Ja, das stimmt. Die Bibliotheken, Archive und Museen dürfen Bücher ihres Bestandes künftig auch an elektronischen Leseplätzen anbieten. Vom Grundsatz her gilt insoweit eine 1:1-Regelung. Zu Stoßzeiten darf diese auf maximal vier Leseplätze ausgeweitet werden. Letztlich ist auch hier der Hintergrund, den Anspruch von Urhebern und Verlagen in ein sinnvolles und ausgewogenes Verhältnis mit dem Bedürfnis nach Bildung zu bringen, denn bisher war dies verboten.
Aus dem Wissenschaftsbereich gab es viel Kritik an dieser Entscheidung. Abgaben und Einschränkungen entsprächen weder dem Grundgedanken von der Freiheit der Forschung und Wissensförderung noch dem digitalen Zeitalter, wurde argumentiert.
Ich finde die Kritik nicht berechtigt.
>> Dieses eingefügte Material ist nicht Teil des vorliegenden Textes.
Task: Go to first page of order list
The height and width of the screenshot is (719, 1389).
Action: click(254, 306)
Soweit es um die Bereiche Bildung und Forschung geht, betonen immer alle, wie wichtig dieses Thema doch sei. Doch kosten dürfen Bildungsinhalte offenbar nichts mehr. Ich kann ja durchaus Hochschulrektoren oder Professoren verstehen, die sich angesichts immer geringer werdender oder zumindest nicht steigender Zuweisungen mehr Freiräume bei der Nutzung des geistigen Eigentums wünschen. Aber die fehlende Finanzausstattung insbesondere der Hochschulen durch die Länder kann doch nicht zu Lasten der Urheber gehen! In einem Land wie Deutschland, das derart auf seine Köpfe angewiesen ist, darf geistiges Eigentum nicht verramscht werden. Wenn es sich nicht mehr lohnt, geistiges Eigentum zu entwickeln und zu publizieren, wird dies letztendlich auch zu Lasten von Bildung und Forschung gehen und wir werden damit alle gemeinsam verlieren.
Dürfen denn Schulen Bücher auf elektronische Leseplätze spielen?
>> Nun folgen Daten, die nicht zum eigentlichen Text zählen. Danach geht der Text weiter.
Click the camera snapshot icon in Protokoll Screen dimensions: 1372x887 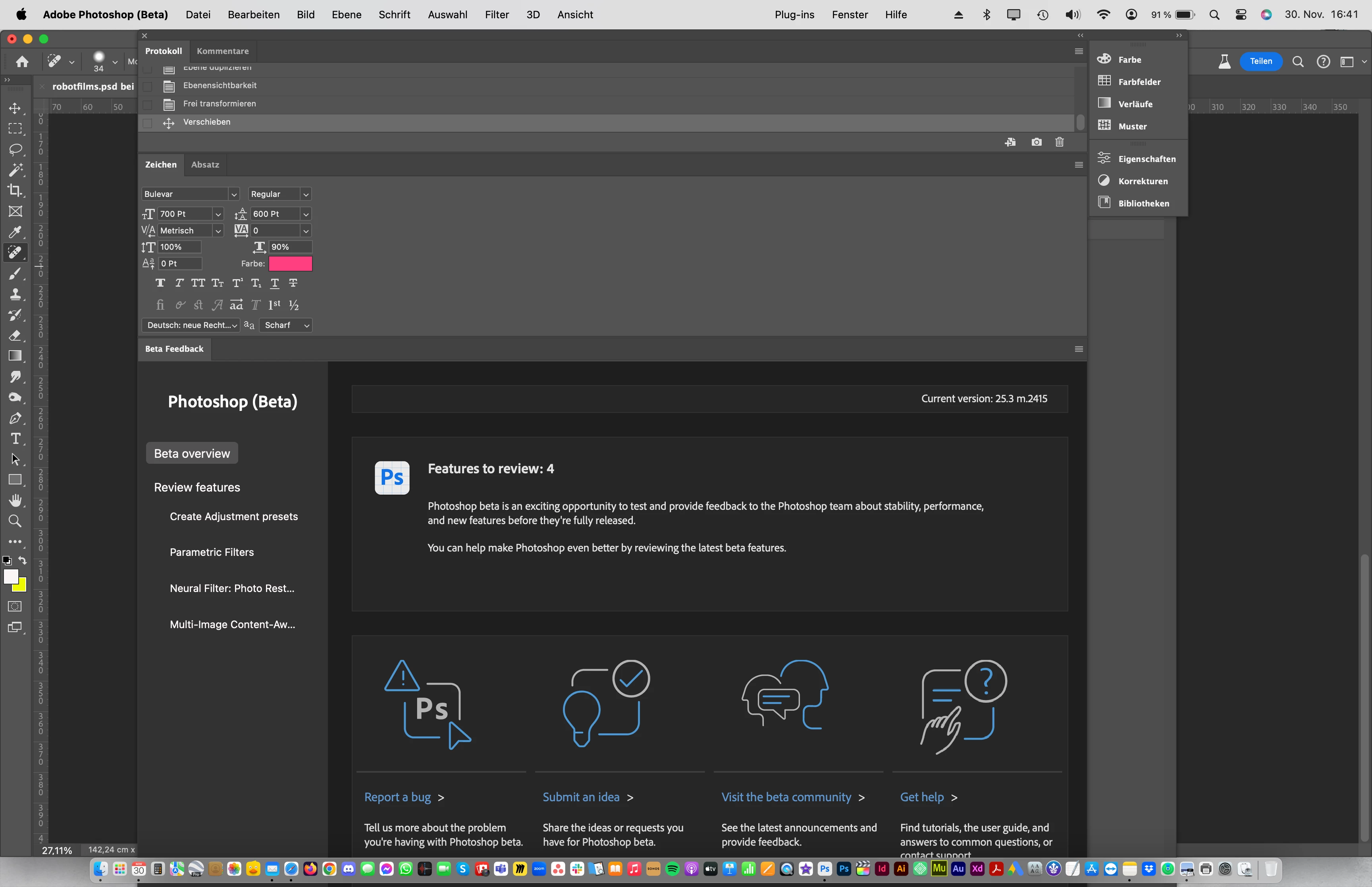1036,142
Nein, die Befugnis gilt nur für Bibliotheken, Museen und Archive. Für Schulen haben wir schon bei der letzten Urheberrechtsreform mit Paragraf 52a Urheberrechtsgesetz eine Regelung geschaffen, die klar sagt, unter welchen Voraussetzungen für Unterrichtszwecke Werke in schulische Intranets eingestellt werden dürfen.
Haben die Menschen denn überhaupt noch ein Gespür für geistiges Eigentum?
Nein, und das ist ein großes Problem. Viele gehen zum Beispiel fälschlicherweise davon aus, dass alles, was man im Internet vorfindet, frei und verfügbar ist. Selbst, wenn es sich um Filme handelt, die gerade erst im Kino anlaufen. Der Wert des geistigen Eigentums verfällt zunehmend und insbesondere noch nicht etablierte Urheber haben hierunter zu leiden. Dies gilt vor allem für Newcomer aus der Musikbranche, die kaum noch Produzenten finden, da für diese das Risiko immer größer wird, wenn Songs kurz nach ihrem Erscheinen bereits illegal im Netz stehen. Nur als Beispiel: 2005 wurden rund 123 Millionen CDs verkauft und 3,5 Mal soviel, nämlich ungefähr 439 Millionen gebrannt. Die Relation stimmt überhaupt nicht mehr.
Günter Krings - mein Kollege von der CDU, mit dem ich bei dem Gesetzgebungsverfahren sehr gut zusammengearbeitet habe - und ich waren uns deshalb schnell einig, dass eine strafrechtliche Bagatellklausel, wie von einigen gefordert, ein völlig falsches Zeichen gewesen wäre, um Missbrauch zu verhindern.
Hinkt Deutschland mit der Reform des Urheberrechts im Vergleich zu den anderen EU-Ländern hinterher?
Nein, Deutschland gewährt auch im Vergleich zu anderen EU-Ländern einen umfassenden Schutz des geistigen Eigentums. Das gilt auch für das Urheberrecht. Bei entsprechenden EU-Richtlinien ist deshalb bei uns in der Regel der Umsetzungsbedarf auch gering, eben weil hier schon vieles Standard ist. Bei Patentanmeldungen liegen wir stets an zweiter oder dritter Stelle in der Welt.
Die enorme Außenhandelsbilanz von Deutschland hängt ganz eng mit den deutschen Technologien und dem dahinter stehenden rechtlich geschützten Know-how zusammen. Das Problem liegt eher darin, dass viele Länder in der EU gerne etwas weniger Schutz des geistigen Eigentums hätten. Ich glaube, die Gründe hierfür sind jedermann klar. Genau deshalb dürfen wir aber auch nicht selbst damit anfangen, unser geistiges Eigentum - aktuell das Urheberrecht - auszuhöhlen.
Das Interview führte Annette Rollmann.
Sie arbeitet als freie Journalistin in Berlin.